Personal information
- Full name: Martin Joseph Bolger
- Born: 19 August 1906 Hawthorn, Victoria
- Died: 28 July 1991 (aged 84)
- Original team: Cathedral YCW/Melbourne Reserves
- Height: 177 cm (5 ft 10 in)
- Weight: 76 kg (168 lb)

Playing career^{1}
- Years: Club / Games (Goals)
- 1930–1939: Richmond / 185 (2)
- ^{1} Playing statistics correct to the end of 1939.

Career highlights
- Richmond Premiership Player 1932, 1934; Richmond - Hall of Fame - inducted 2005;

= Martin Bolger =

Australian rules footballer, born 1906

Martin Joseph Bolger (19 August 1906 - 28 July 1991) was an Australian rules footballer who played in the VFL between 1930 and 1939 for the Richmond Football Club.

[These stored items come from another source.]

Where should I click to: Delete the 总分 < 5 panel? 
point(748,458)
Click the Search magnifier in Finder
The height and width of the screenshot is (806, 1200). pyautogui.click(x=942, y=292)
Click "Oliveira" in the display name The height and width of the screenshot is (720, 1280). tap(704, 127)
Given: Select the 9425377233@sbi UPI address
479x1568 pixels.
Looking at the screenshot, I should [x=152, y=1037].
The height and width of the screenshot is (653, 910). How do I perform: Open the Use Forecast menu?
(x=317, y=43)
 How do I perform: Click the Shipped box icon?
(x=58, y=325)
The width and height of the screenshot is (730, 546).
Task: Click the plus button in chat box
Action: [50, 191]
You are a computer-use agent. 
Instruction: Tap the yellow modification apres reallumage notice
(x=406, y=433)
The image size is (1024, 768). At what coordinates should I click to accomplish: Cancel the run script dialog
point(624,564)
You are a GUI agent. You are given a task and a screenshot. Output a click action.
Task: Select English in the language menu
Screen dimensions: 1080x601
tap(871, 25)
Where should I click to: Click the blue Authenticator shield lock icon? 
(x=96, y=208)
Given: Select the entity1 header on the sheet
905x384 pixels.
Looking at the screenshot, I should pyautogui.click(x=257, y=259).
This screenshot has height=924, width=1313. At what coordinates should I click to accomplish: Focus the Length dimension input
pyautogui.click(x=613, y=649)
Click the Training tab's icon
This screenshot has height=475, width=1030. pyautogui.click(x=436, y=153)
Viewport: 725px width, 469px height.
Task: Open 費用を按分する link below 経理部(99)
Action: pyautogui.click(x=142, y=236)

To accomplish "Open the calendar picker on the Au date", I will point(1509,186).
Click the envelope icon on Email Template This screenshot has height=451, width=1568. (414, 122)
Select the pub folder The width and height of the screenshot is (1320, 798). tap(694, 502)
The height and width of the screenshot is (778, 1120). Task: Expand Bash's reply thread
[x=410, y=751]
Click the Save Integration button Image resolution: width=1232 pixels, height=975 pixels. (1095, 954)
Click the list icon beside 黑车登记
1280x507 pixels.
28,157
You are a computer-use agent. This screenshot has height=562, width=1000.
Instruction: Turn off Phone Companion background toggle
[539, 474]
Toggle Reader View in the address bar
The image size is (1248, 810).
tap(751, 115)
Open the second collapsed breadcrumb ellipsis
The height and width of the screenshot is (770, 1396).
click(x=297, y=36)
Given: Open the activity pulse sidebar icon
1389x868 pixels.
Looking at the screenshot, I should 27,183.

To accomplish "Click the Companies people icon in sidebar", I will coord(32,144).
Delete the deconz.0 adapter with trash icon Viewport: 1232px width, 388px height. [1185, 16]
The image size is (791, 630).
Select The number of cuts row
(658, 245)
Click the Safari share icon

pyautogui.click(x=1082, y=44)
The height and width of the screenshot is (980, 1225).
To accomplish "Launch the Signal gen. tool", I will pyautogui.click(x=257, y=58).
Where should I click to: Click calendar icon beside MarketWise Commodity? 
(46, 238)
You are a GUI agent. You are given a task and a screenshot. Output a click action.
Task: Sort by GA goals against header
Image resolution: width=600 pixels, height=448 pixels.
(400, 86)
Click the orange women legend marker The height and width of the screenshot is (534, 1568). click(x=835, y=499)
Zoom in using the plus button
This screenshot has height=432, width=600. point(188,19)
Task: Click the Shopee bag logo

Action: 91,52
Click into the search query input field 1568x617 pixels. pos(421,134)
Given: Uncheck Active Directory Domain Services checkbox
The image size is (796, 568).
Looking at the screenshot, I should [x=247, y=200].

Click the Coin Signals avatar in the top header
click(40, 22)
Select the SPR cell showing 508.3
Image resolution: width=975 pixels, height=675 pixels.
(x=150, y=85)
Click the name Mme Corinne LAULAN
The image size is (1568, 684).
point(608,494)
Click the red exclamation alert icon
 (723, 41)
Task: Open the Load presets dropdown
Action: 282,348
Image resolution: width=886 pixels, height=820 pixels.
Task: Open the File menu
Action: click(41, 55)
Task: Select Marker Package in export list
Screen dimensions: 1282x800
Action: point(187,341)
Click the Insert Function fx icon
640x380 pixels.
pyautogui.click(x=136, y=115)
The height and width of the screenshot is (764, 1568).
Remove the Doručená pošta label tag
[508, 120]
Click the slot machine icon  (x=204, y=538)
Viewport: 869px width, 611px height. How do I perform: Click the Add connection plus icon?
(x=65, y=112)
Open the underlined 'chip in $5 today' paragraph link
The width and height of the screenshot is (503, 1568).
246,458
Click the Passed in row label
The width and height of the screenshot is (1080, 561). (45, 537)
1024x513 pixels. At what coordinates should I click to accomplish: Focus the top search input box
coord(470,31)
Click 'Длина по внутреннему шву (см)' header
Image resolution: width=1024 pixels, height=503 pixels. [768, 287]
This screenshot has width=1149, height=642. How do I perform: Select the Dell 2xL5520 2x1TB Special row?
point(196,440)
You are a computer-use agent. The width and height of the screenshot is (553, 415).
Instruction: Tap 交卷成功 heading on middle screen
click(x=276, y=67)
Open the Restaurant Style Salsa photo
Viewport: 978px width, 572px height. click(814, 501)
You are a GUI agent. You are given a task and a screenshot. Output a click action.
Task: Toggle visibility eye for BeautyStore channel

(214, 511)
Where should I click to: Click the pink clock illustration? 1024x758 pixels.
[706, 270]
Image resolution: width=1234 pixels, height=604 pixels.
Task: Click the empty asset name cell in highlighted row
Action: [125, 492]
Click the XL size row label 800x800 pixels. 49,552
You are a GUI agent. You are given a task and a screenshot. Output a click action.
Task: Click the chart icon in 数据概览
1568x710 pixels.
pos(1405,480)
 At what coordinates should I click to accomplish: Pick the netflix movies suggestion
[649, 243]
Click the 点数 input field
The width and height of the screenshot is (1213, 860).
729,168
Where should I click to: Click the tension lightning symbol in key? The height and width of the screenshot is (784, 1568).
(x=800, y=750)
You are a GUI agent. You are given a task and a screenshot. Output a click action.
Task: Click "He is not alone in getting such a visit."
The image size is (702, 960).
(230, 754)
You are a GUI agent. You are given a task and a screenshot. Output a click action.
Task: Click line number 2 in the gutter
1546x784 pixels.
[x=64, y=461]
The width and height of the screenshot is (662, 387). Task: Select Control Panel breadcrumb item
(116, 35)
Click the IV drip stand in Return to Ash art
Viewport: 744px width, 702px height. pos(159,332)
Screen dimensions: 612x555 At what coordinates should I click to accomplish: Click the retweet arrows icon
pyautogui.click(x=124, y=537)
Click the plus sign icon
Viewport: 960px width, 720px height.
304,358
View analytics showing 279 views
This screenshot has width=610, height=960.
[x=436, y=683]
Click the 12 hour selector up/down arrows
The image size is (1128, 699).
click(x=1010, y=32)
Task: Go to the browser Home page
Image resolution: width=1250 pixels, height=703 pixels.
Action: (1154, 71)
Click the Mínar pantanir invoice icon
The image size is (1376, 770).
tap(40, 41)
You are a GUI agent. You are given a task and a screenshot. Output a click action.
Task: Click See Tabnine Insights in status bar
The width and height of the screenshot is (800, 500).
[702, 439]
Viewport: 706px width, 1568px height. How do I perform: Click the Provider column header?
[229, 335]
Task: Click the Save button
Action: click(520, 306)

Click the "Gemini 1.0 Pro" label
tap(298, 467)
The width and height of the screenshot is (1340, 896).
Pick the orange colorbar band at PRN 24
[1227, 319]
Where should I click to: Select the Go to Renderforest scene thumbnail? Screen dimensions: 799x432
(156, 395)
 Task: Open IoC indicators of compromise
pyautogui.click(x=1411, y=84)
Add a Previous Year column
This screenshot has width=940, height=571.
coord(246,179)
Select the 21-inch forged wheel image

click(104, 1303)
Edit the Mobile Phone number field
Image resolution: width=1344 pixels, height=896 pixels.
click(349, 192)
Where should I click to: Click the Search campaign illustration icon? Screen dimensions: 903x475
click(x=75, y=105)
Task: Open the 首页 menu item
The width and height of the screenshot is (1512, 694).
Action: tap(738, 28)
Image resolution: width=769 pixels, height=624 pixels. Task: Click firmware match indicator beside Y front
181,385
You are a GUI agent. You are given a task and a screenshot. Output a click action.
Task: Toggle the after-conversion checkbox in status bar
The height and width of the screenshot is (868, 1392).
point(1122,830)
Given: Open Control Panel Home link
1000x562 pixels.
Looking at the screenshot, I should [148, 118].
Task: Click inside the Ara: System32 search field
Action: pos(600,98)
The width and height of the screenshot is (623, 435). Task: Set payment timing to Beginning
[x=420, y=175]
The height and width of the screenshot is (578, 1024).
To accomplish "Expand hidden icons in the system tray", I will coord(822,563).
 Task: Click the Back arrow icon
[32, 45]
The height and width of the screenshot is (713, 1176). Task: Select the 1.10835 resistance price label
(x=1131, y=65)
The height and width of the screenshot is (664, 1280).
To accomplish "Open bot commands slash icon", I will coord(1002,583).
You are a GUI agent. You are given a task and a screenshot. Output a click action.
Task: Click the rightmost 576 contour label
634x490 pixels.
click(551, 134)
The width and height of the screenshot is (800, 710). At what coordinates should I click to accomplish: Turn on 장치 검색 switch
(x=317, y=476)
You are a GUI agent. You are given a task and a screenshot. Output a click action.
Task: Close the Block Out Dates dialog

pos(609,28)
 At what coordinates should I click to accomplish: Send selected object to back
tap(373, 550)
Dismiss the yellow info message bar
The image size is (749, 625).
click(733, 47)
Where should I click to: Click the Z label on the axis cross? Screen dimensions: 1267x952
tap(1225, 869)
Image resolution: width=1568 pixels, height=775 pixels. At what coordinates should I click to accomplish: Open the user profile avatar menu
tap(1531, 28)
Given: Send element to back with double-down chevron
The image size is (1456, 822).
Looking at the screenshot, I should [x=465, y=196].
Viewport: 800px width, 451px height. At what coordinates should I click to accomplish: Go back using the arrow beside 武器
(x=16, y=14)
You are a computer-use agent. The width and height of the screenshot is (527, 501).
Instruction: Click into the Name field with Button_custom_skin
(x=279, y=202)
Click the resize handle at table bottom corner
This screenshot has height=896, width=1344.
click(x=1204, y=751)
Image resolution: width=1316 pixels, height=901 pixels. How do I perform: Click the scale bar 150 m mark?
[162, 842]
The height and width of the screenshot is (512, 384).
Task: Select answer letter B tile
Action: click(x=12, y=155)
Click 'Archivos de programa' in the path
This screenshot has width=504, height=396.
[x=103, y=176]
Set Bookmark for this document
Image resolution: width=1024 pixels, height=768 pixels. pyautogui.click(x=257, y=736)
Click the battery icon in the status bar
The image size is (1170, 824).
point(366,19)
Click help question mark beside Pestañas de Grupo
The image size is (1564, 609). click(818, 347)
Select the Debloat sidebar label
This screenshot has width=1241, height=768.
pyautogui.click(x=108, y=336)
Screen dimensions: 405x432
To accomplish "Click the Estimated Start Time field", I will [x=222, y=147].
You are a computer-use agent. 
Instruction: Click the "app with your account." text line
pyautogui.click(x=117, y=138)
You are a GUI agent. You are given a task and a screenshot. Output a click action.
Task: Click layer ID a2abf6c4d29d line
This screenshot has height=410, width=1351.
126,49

A member of the Tigers' legendary "Three Musketeers" backline of Bolger, Sheahan and O'Neill, he played in the 1929 Seconds premiership side as well as in four straight senior Grand Finals from 1931 to 1934, winning the premiership in 1932 and 1934.

Bolger was awarded Life Membership in 1939.

Later serving as a committeeman and vice president of the club, his service to the Richmond Football Club exceeded 50 years.